|On Sunday I was down to 202.8, and suddenly I could see 199, it was RIGHT THERE, but it was a fluke, a trick of waking up late. I am still proud to have lost anything over a weekend, so I'd rather forget what, for a moment, I'd achieved.|
1. One of the weird things about social dancing is the re-contextualization of touch. I am not accustomed, at least I haven't been since my college years, to touching strangers with more than a handshake. One does not just walk around hugging each person they meet. And even though dance hold is open enough to leave room for Jesus, it was still a little strange and awkward at first to have a stranger put his arm around me.
It reminds me of elementary school, where holding hands with a boy would be Significant, but there is a brief forgiveness period for the time it takes to play Red Rover. It is a strictly utilitarian touch; we all pretend that we don't actually like it. We like dancing. The touching is just an embarrassing byproduct that we all agree to ignore.
And it is a very specific kind of allowance.
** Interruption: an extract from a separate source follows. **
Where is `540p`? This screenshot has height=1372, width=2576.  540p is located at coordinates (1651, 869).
Proper dance hold leaves space between the lead and follow's torsos. The lead's hand rests on the follow's shoulder blade; the follow's hand rests on the lead's deltoid. And so when someone breaks this rule, puts his hands on my waist, on my lower back, it feels overly intimate.
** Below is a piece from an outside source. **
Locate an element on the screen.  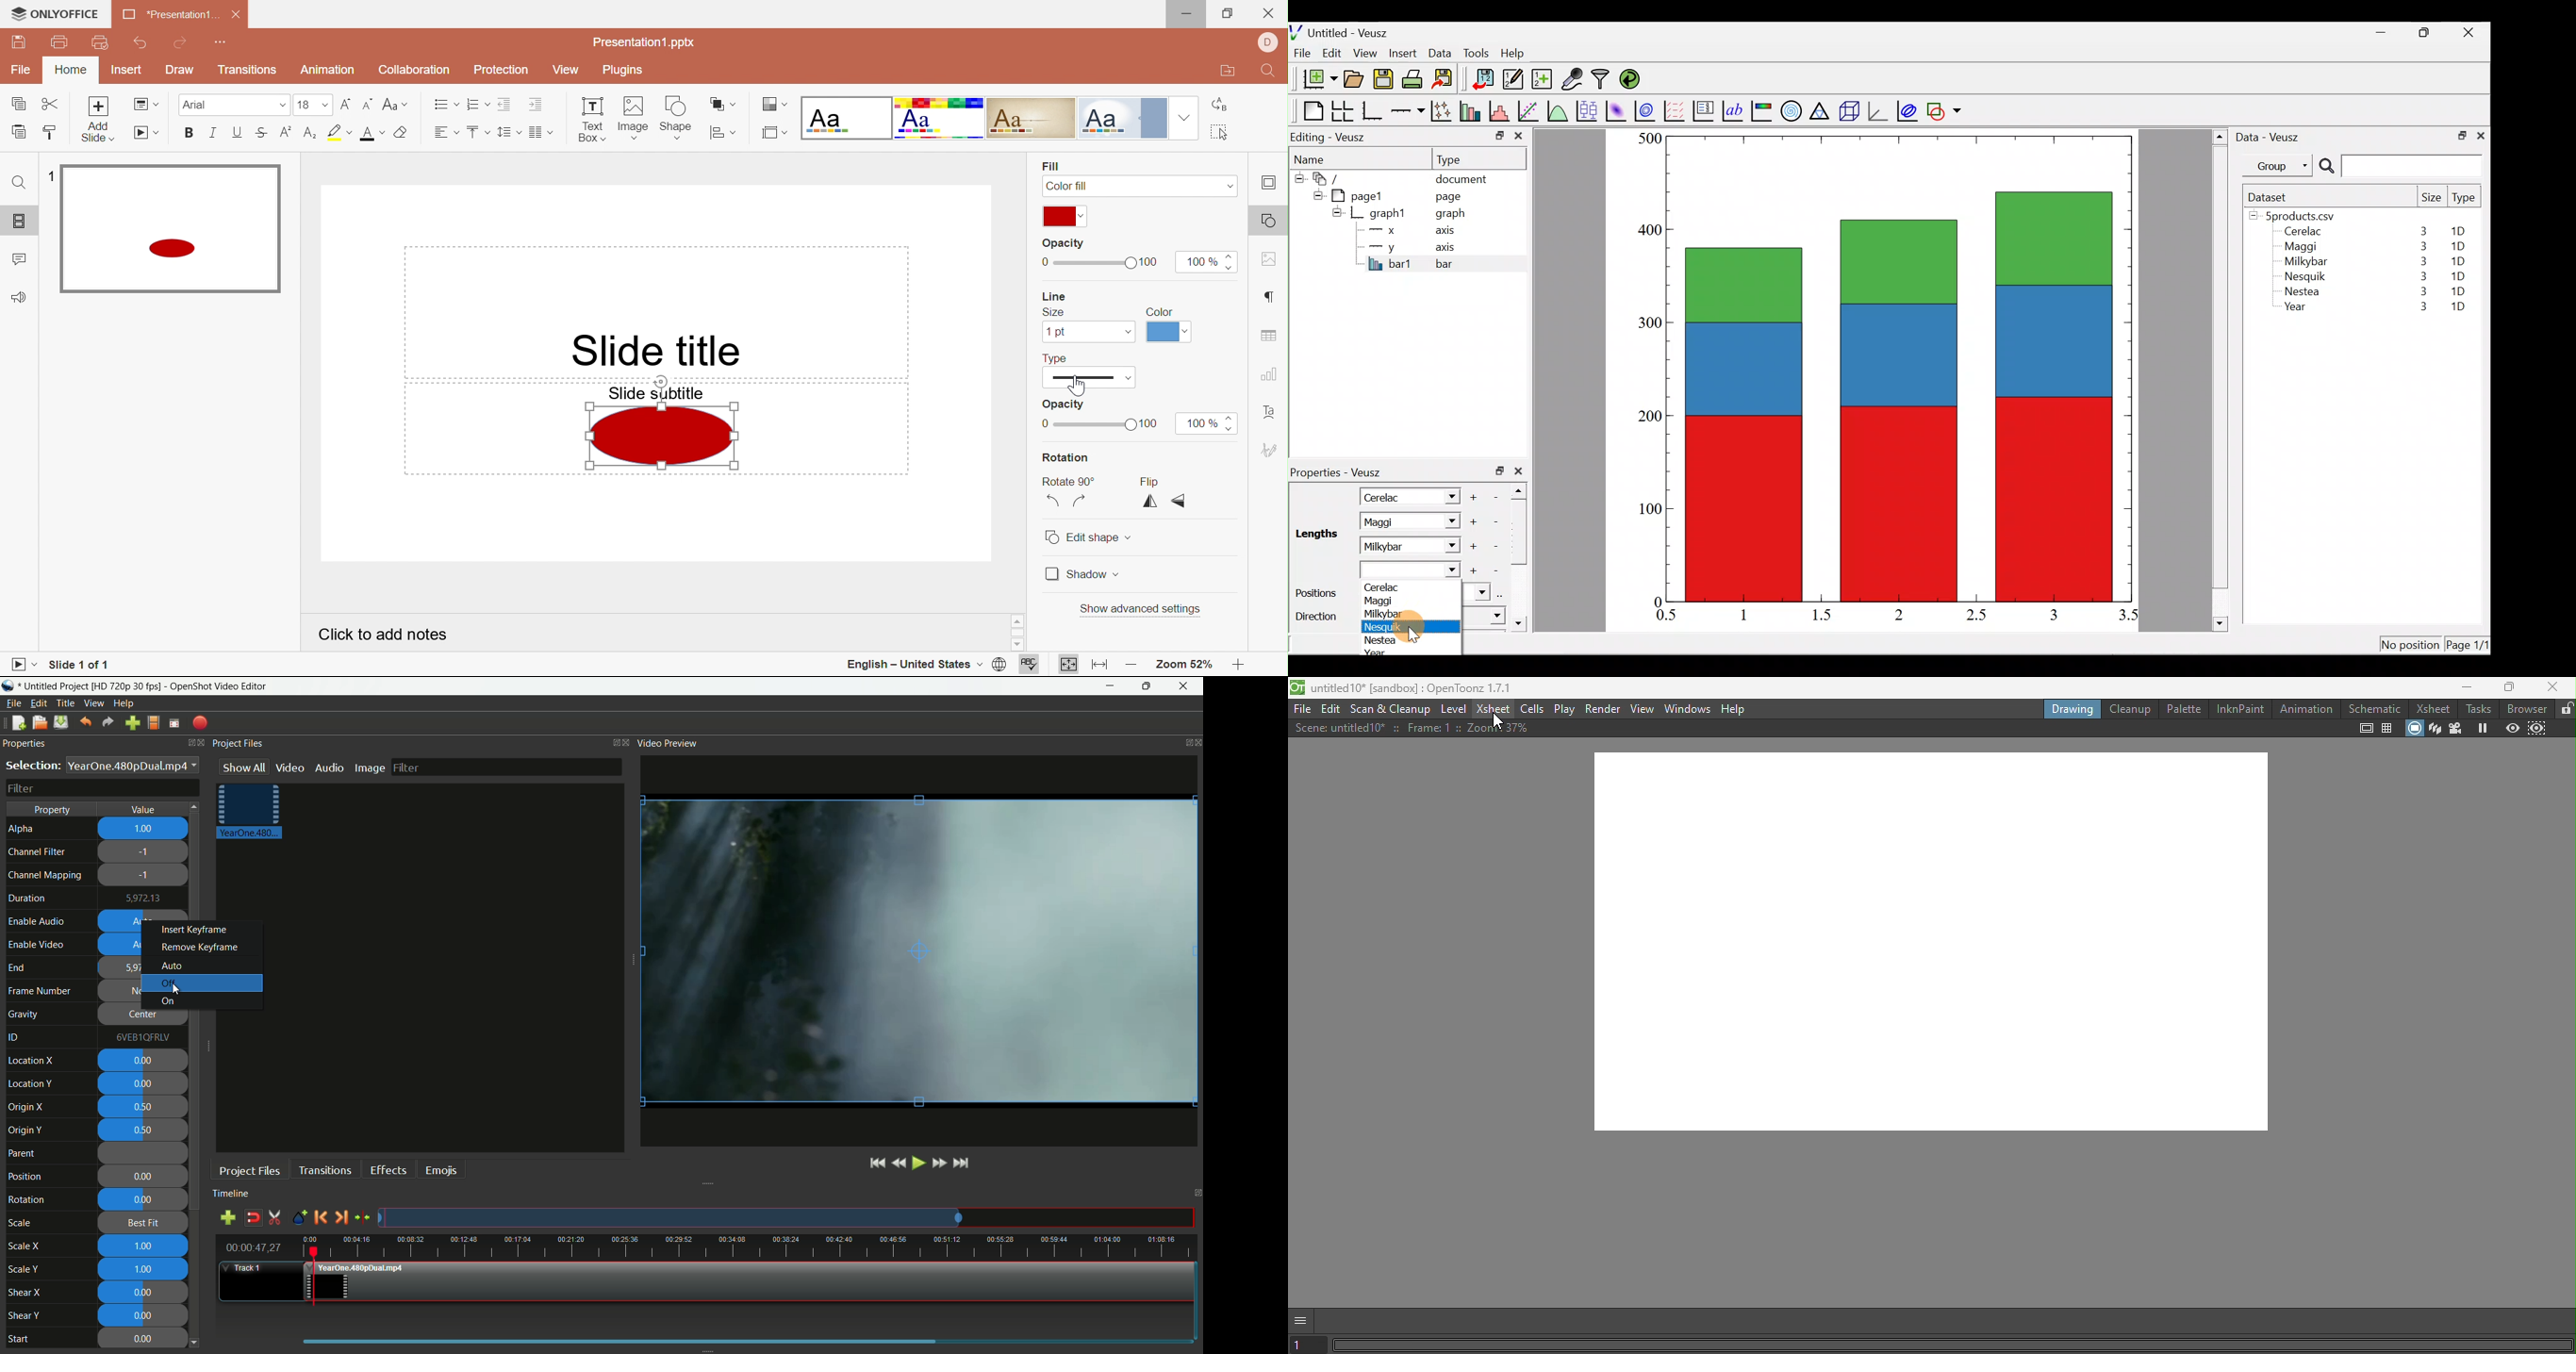
File is located at coordinates (21, 71).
I learned all this a long time ago. And yet, when I started to lead regularly, I had to learn it all over again. I had to learn it with women. I felt as if too much contact would be interpreted as an unwanted advance. She might think that I liked it. And so I would dance with only a finger or two of my right hand on her back. I would never close my left hand over hers.
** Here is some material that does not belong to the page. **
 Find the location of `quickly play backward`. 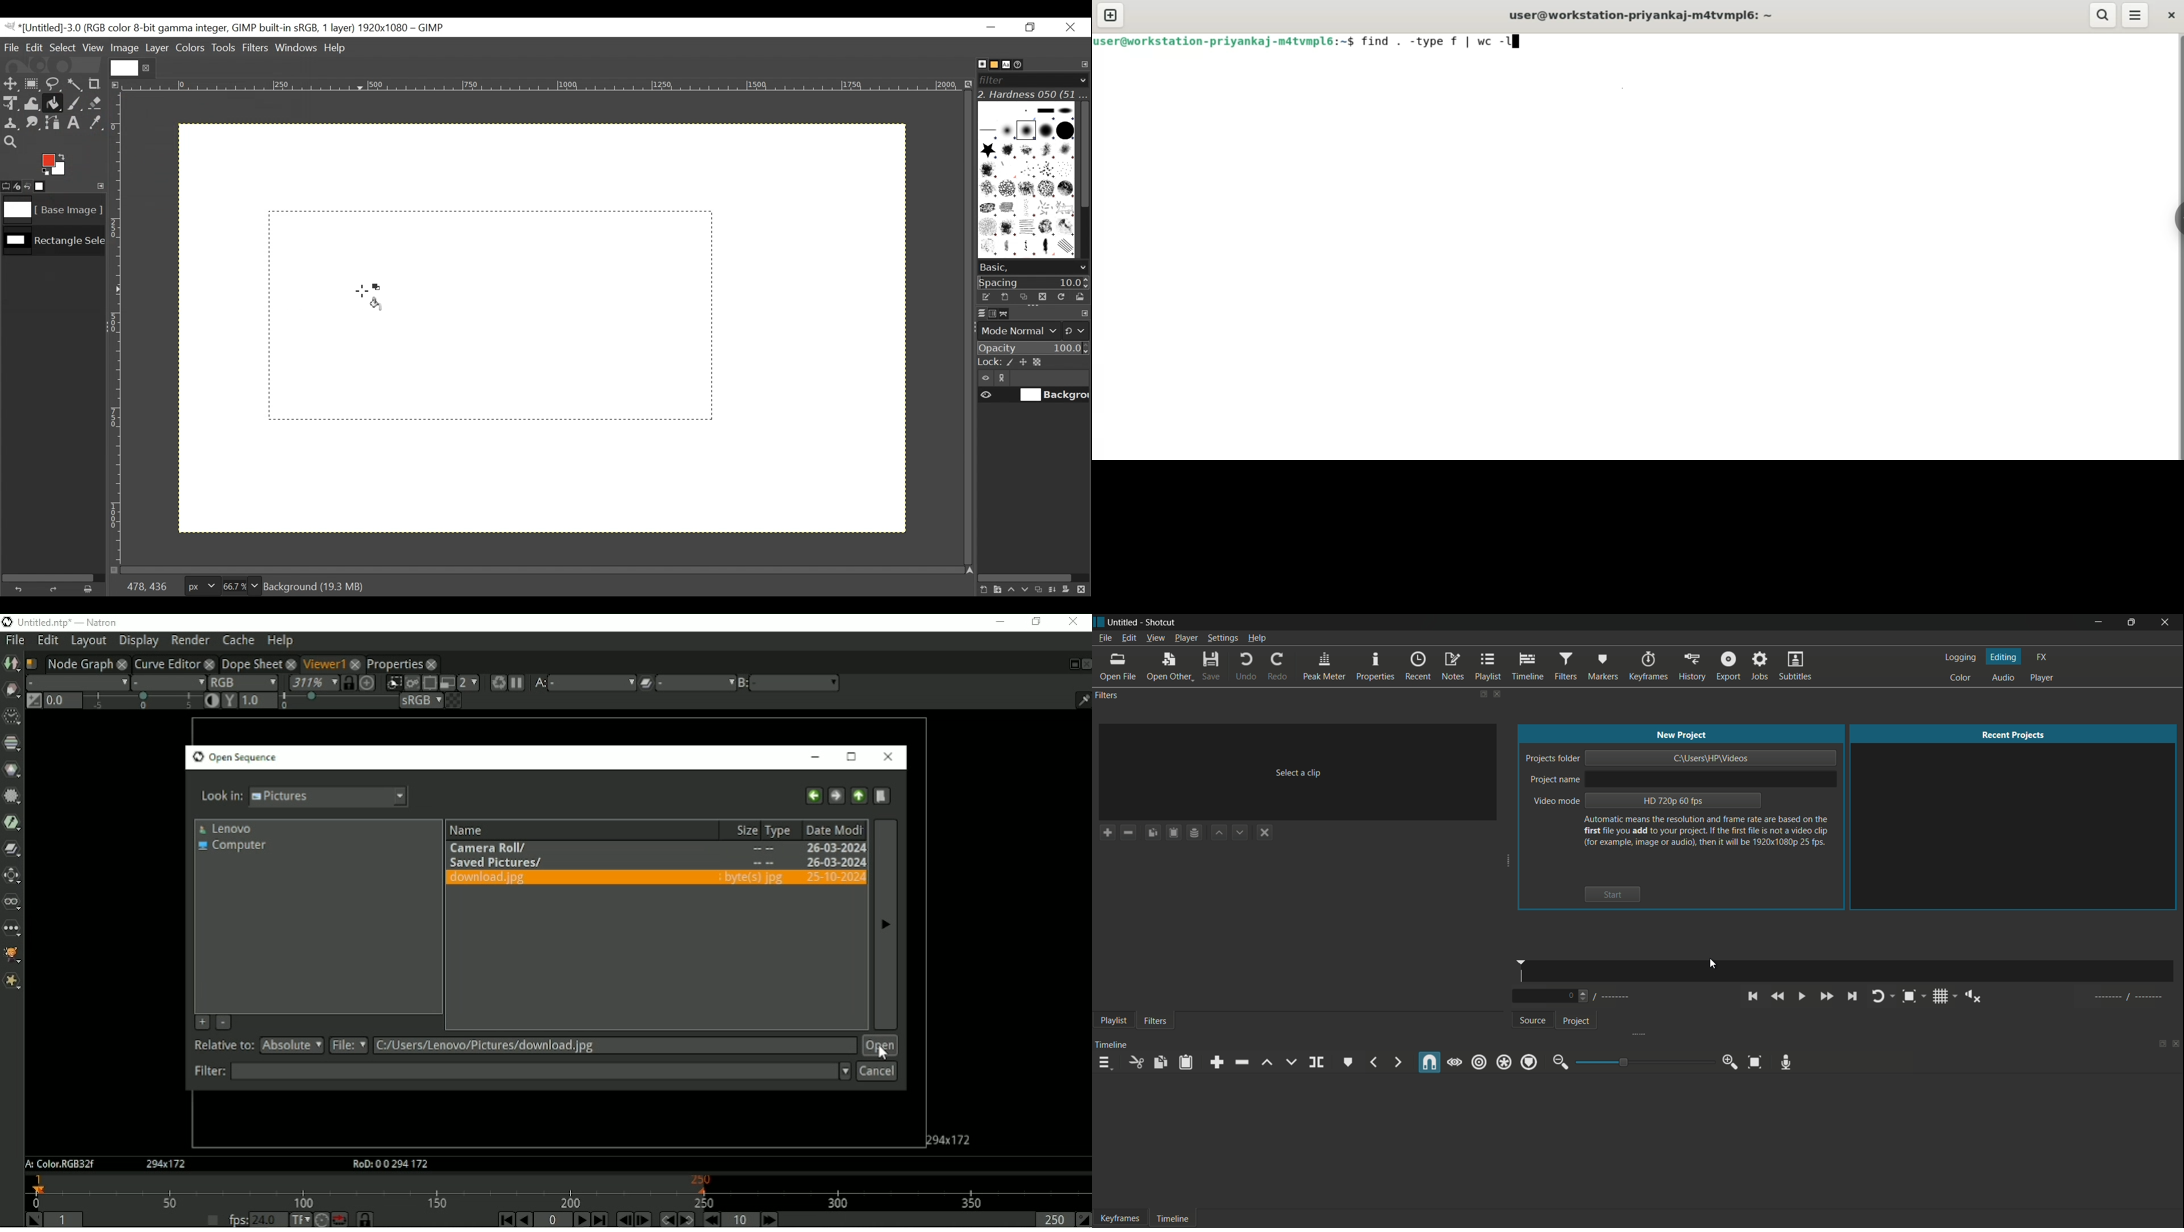

quickly play backward is located at coordinates (1776, 995).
I think it has something to do with agency. If I am in the default role, then I don't expect anyone to attach any meaning to it. But if I choose a role, and leading is obviously a choice, then it can mean something. And if it means something, that breaks the agreement.
2. The next ballroom competition is March 2-3, which is the same weekend as Heartland Swing Festival in Des Moines. The competition after that overlaps with Hawkeye Swing Fest. (Notice how the acronyms are the same? That's not a coincidence. There was drama.) Since the second competition is in Coralville, I can compete in the afternoons and go to the swing dances in the evening, and it will likely render me useless once the weekend is over, but I'm willing to try. But in March, the ballroom club will be traveling to Minnesota, and I have to decide by Wednesday if I'm going.
My shoes will probably not be here by then, which means that if I compete in March I'll need to lead. (My regular black dance shoes will work if I dance as a lead in slacks.) It's funny, because I was so adamant last semester about leading, I refused to switch even when it would be easier for everyone if I did. And now I'm thinking, Damn. I guess I have to. It's harder to switch back and forth than I thought it would be. At a dance on Friday, I walked up to a guy from class and asked him to dance, but when I held out my arms, we had a moment of confusion before I realized that I was holding out the lead arms. But, more than just remembering which arm goes out and which foot starts, there is something about the different skill sets of leading and following that makes it difficult to switch back and forth.
3. I love swing. I think there will be times when I will make the opposite choice. But if I don't start saying "yes" to the competitions, I may never do it. If I keep looking for reasons to stay home, I'll keep finding reasons to stay home. Not being able to follow isn't a good reason. Not getting to go to two swing dances isn't a good reason (even good dances with people from all over, two nights in a row). Or, rather, they are good reasons, and that isn't enough. I have to do this.